«Аполлон, Кипарис и Гиацинт». Фрагмент. 1831–1834 годы.
«Жених выбирает деньги для невесты». 1838 год.
Ехать в Италию морем приходилось через Кронштадт.
Пенсионер впервые покидал родительский кров, предстояла разлука на целых три года. Родные и близкие с грустью отпускали от себя Александра в столь дальний путь. Но никто даже и не предполагал, что все они, за исключением восьмилетнего брата Сережи, так и не увидят больше Александра.
С какими мыслями и чувствами молодой художник покидал свою родину? Об этом трудно составить себе ясное представление.

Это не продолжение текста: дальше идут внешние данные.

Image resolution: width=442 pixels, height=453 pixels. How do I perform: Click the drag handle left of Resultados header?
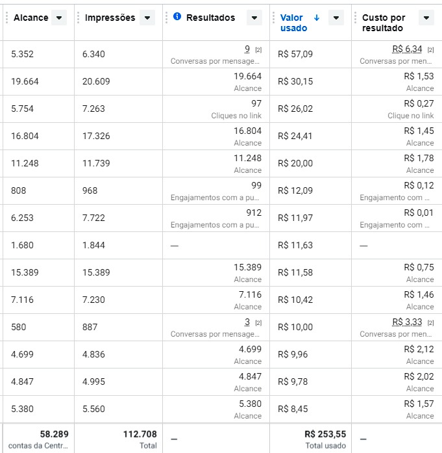166,18
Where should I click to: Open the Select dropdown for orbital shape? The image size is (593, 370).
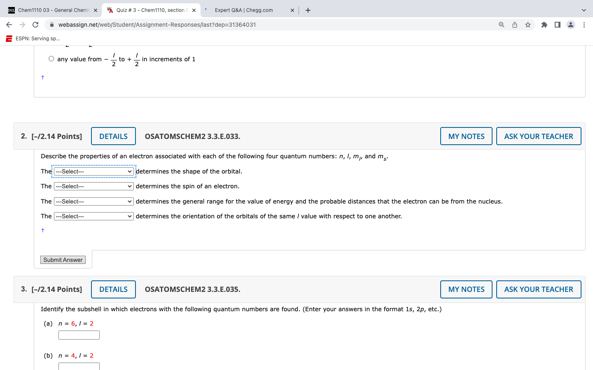pos(93,171)
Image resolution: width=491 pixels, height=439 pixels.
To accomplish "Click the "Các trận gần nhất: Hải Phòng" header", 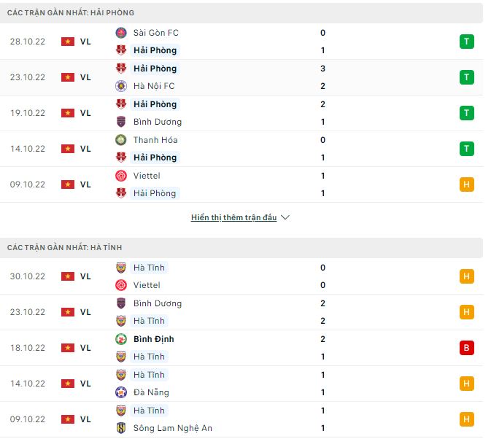I will pyautogui.click(x=71, y=13).
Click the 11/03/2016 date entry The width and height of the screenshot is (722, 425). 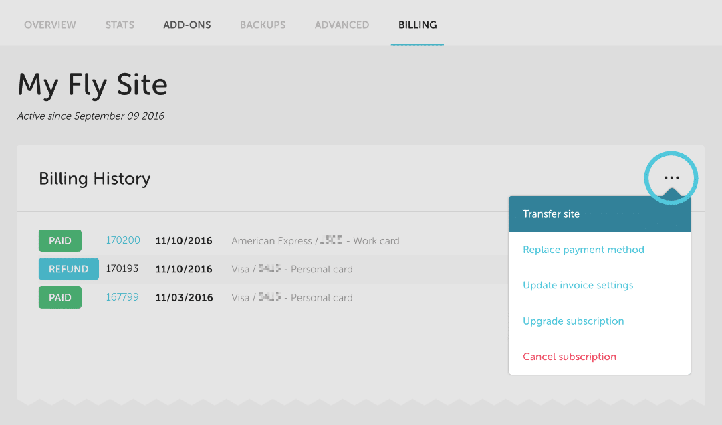pyautogui.click(x=184, y=298)
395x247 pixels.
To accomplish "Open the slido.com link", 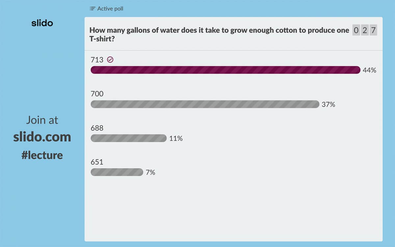I will [42, 137].
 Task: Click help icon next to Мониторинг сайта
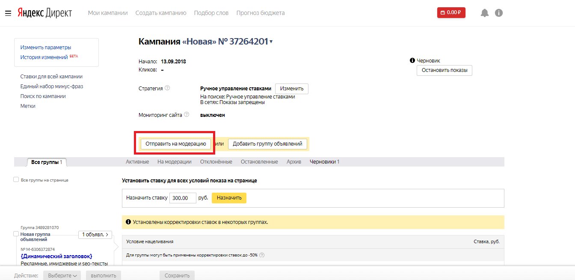(x=186, y=115)
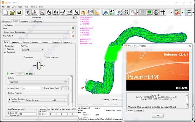The width and height of the screenshot is (195, 122).
Task: Check the Enable Water Wash box
Action: click(x=42, y=88)
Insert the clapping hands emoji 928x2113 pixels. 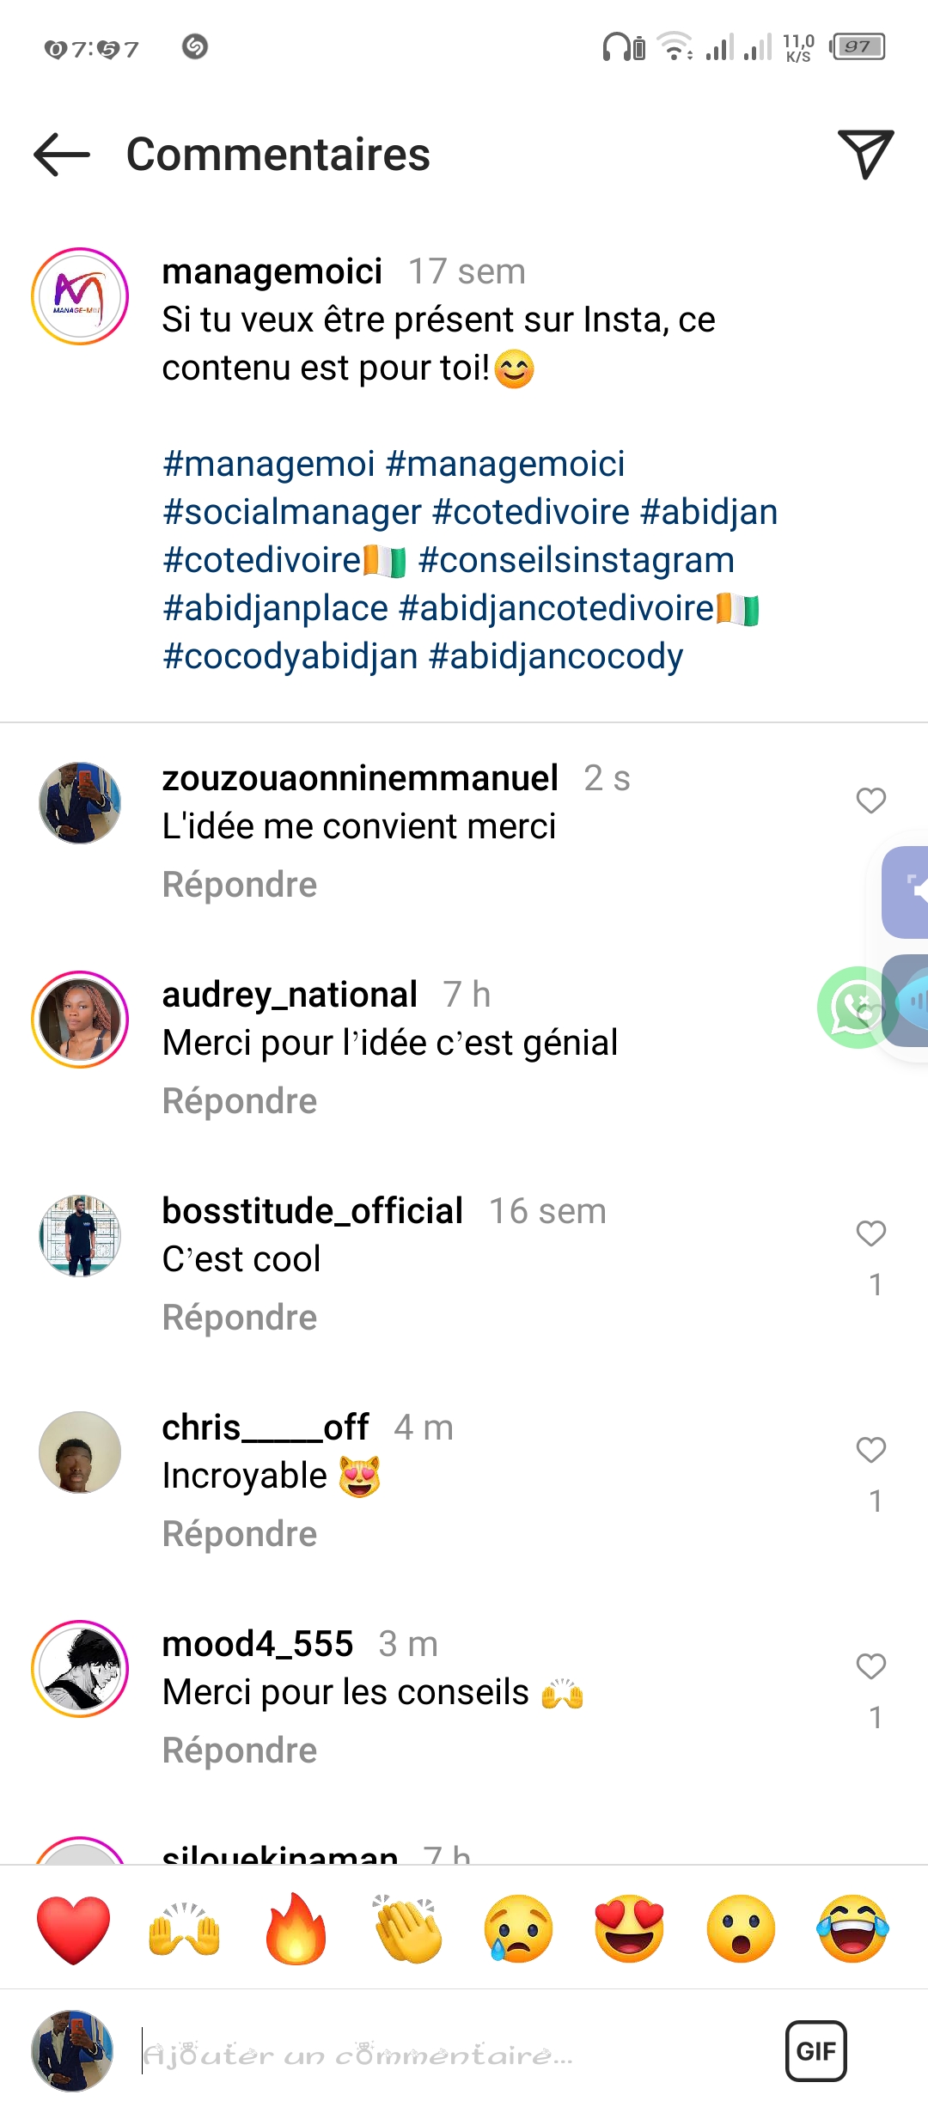(x=407, y=1929)
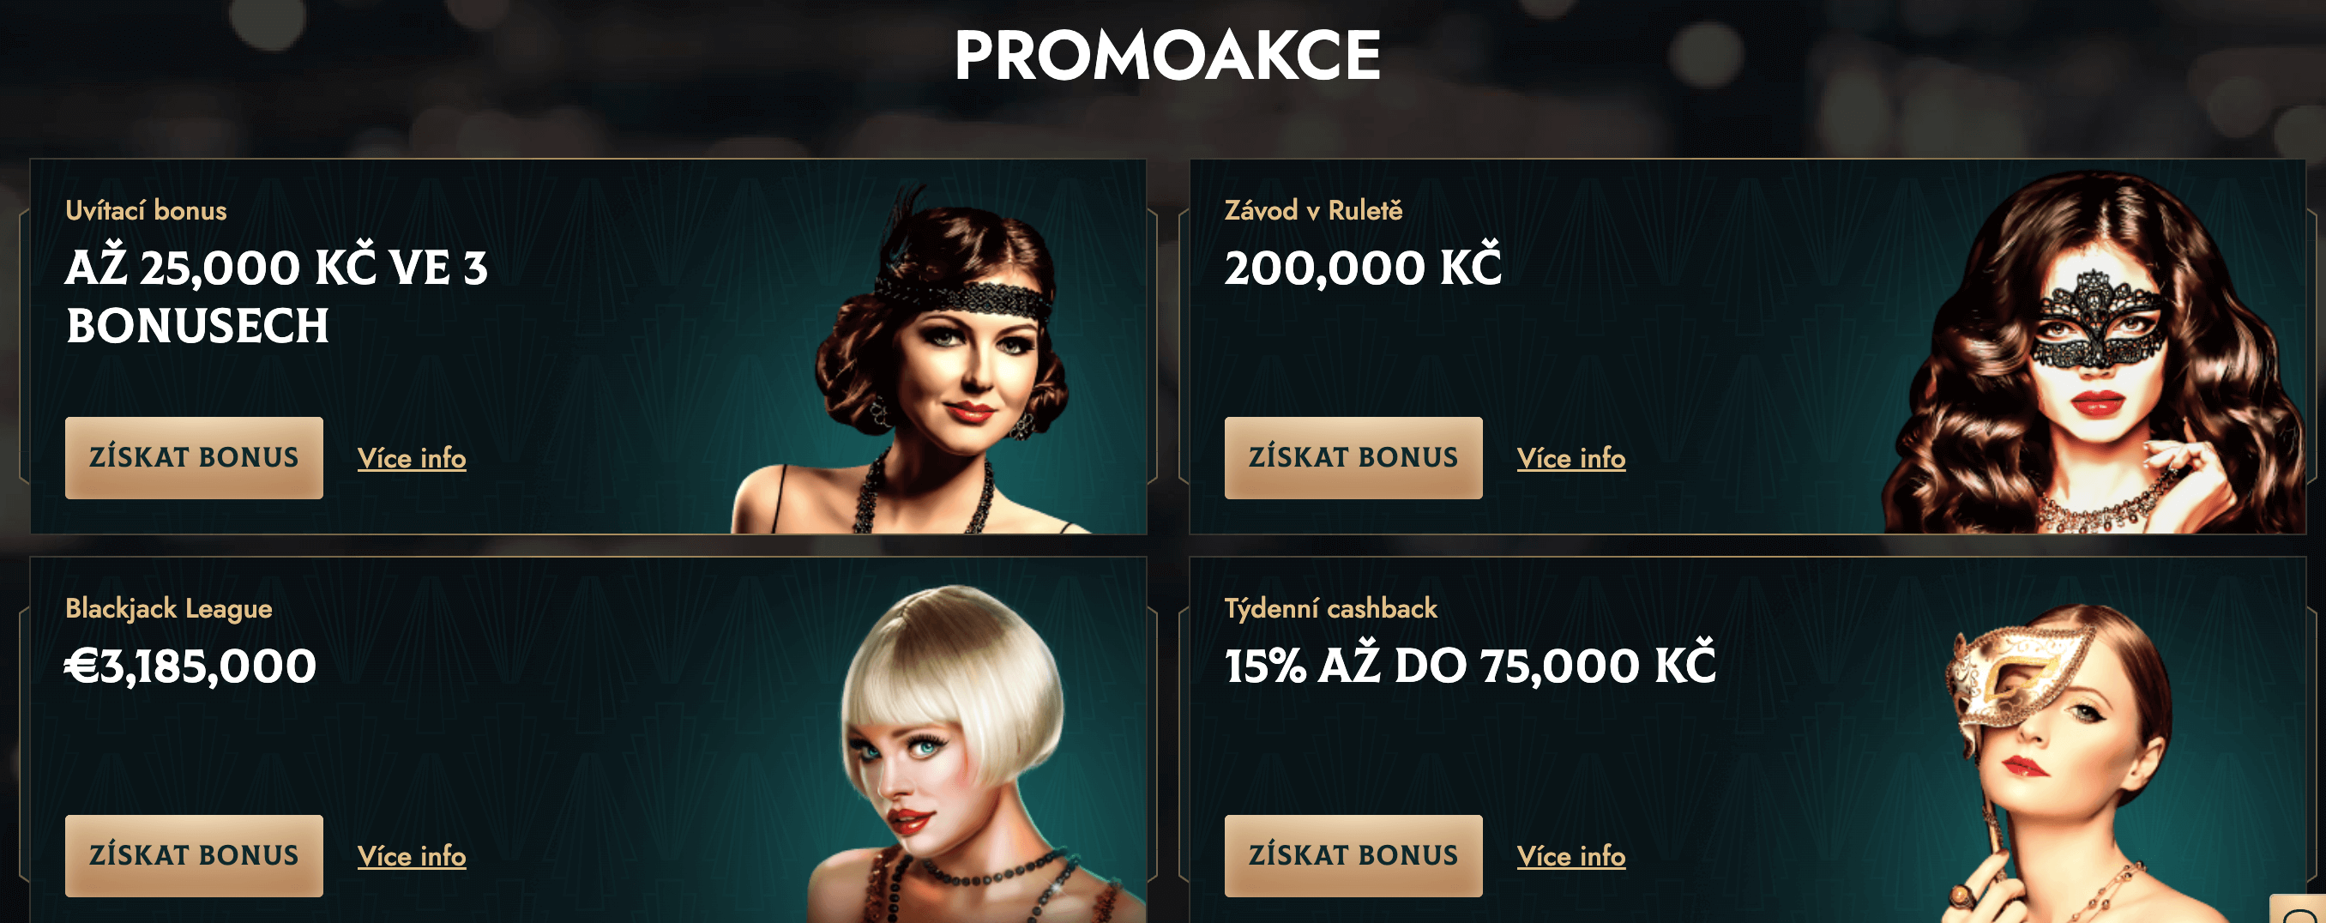Claim the Blackjack League bonus button
The height and width of the screenshot is (923, 2326).
point(193,855)
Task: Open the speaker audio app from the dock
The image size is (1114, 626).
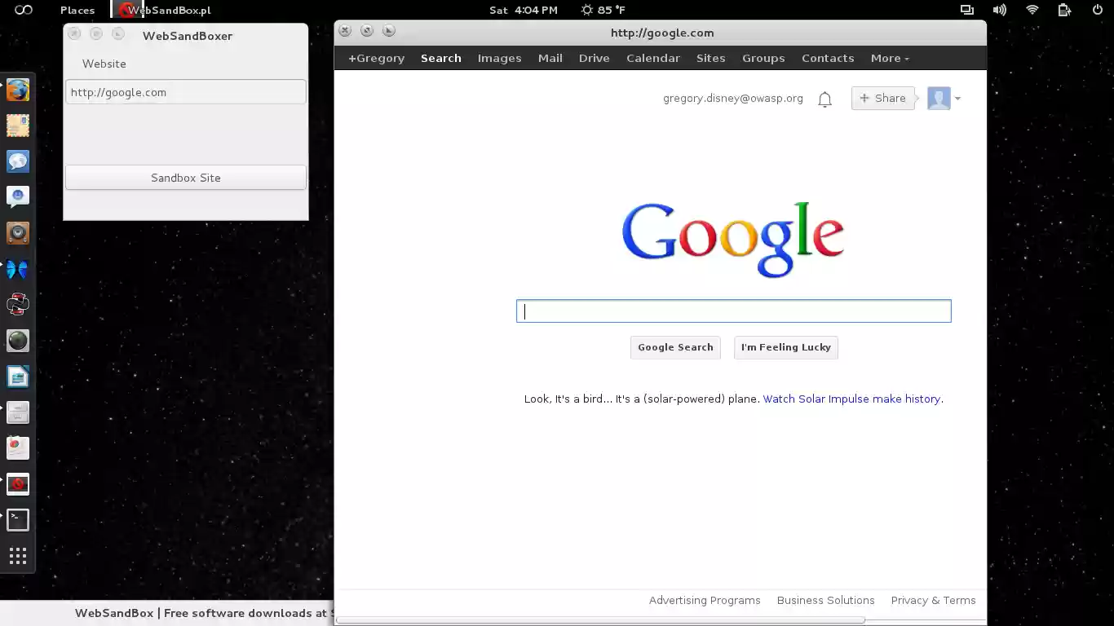Action: click(x=18, y=233)
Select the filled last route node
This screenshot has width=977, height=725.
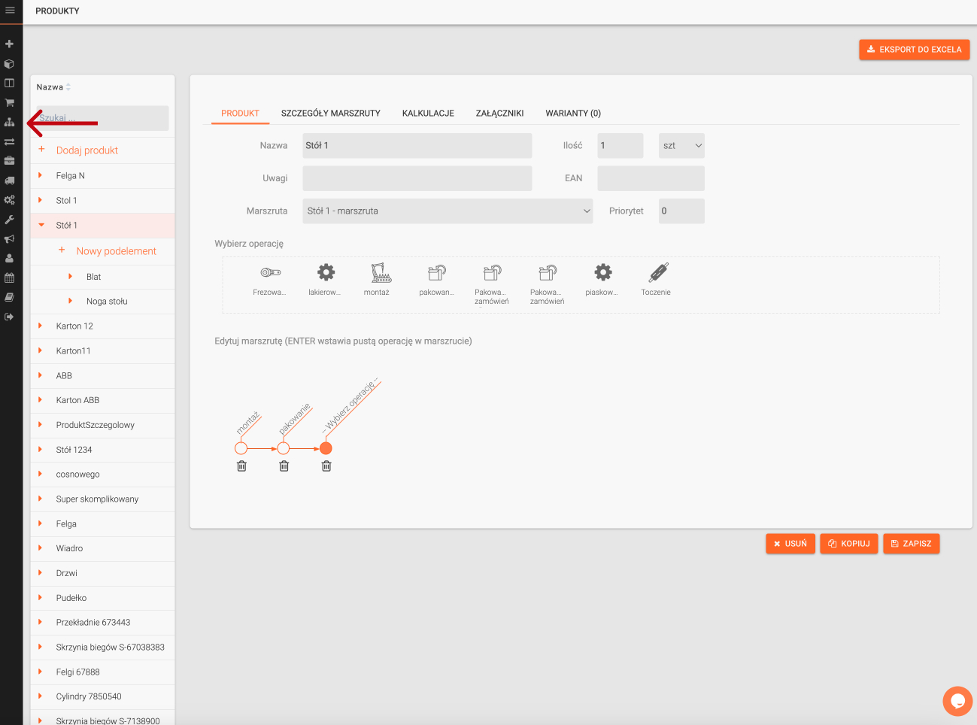coord(326,448)
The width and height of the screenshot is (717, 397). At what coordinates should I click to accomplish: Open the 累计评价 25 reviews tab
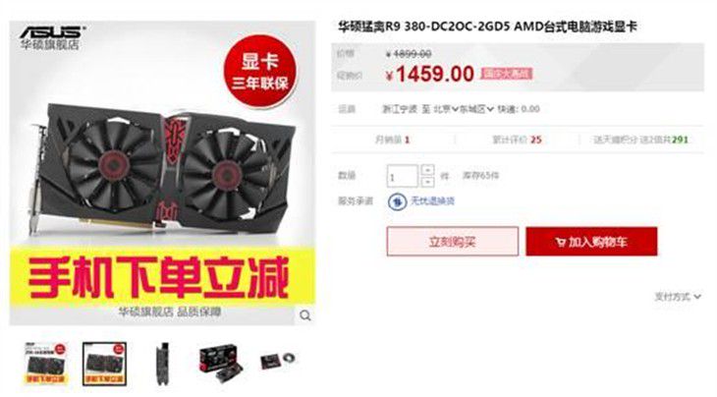517,140
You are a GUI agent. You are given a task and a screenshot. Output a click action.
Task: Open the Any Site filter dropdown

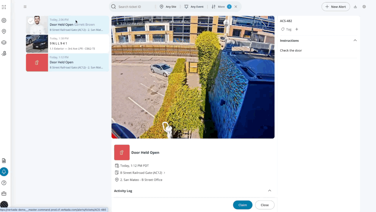pyautogui.click(x=168, y=7)
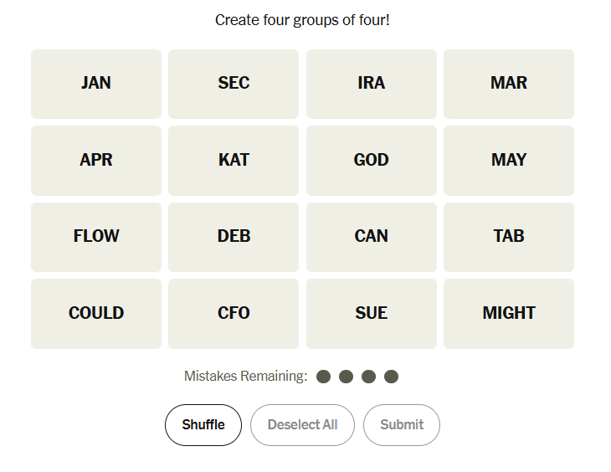
Task: Choose the SUE word tile
Action: pos(371,313)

Дневника он тогда не вел. В письмах к родным и товарищам не могло быть полной откровенности — ни для кого не было тайной, что с усилением реакции интерес царской цензуры к письмам из-за границы все возрастал. Третье отделение уже развертывало свою деятельность «ока государства». Только косвенные данные говорят об умонастроении молодого художника.
Отправляясь в Италию, Александр Иванов вез с собой письмо казначея Общества поощрения художников Сапожникова к русскому пенсионеру в Риме живописцу Басину. Хотя письмо Сапожникова носит вполне интимный характер и написано в игриво-дружеских тонах, оно дает представление о том верноподданническом восторге, который стал в те годы господствовать в академических кругах. «Наши художники, приехавшие из Италии, пошли в гору, — сообщает Сапожников Басину, — дай бог здоровья нашему доброму царю». Свое преисполненное наилучших пожеланий письмо он заключает выражением надежды на то, что по возвращении в Петербург Басину, по примеру других преуспевающих художников, удастся благополучно устроить свои житейские дела и прежде всего получить бесплатную академическую квартиру.
Что касается Иванова, то у него по дороге в Италию складывался несколько иной взгляд на эти предметы. В свой дорожный чемодан рядом с письмом Сапожникова он сложил записные книжки со множеством выписок из различных источников, которые, по его расчетам, могли ему пригодиться на чужбине. Среди этих выписок одна прямо касается больного для него вопроса о роли академий в развитии художеств. «Постановление сей академии, — говорится в этом тексте по поводу академии во Флоренции, — не способно родить дарование, а еще менее привести в состояние родить других. Она в самом деле монархическая, имеет одного бессменного президента, двух секретарей, определенных государем, двух цензоров, также определенных государем». «Для академии, — заключил автор, — прилично иметь правление, как демократия, потому что одна свобода может способствовать дарованиям». По-видимому, судьба Флорентийской академии при Габсбургах могла заинтересовать молодого Иванова лишь потому, что слова неизвестного автора были применимы к той академии, стены которой он только что покинул. Его собственный опыт относительно печальной судьбы искусства в «стесненной монархии» находил себе подтверждение в этом отзыве о положении дел во Флоренции.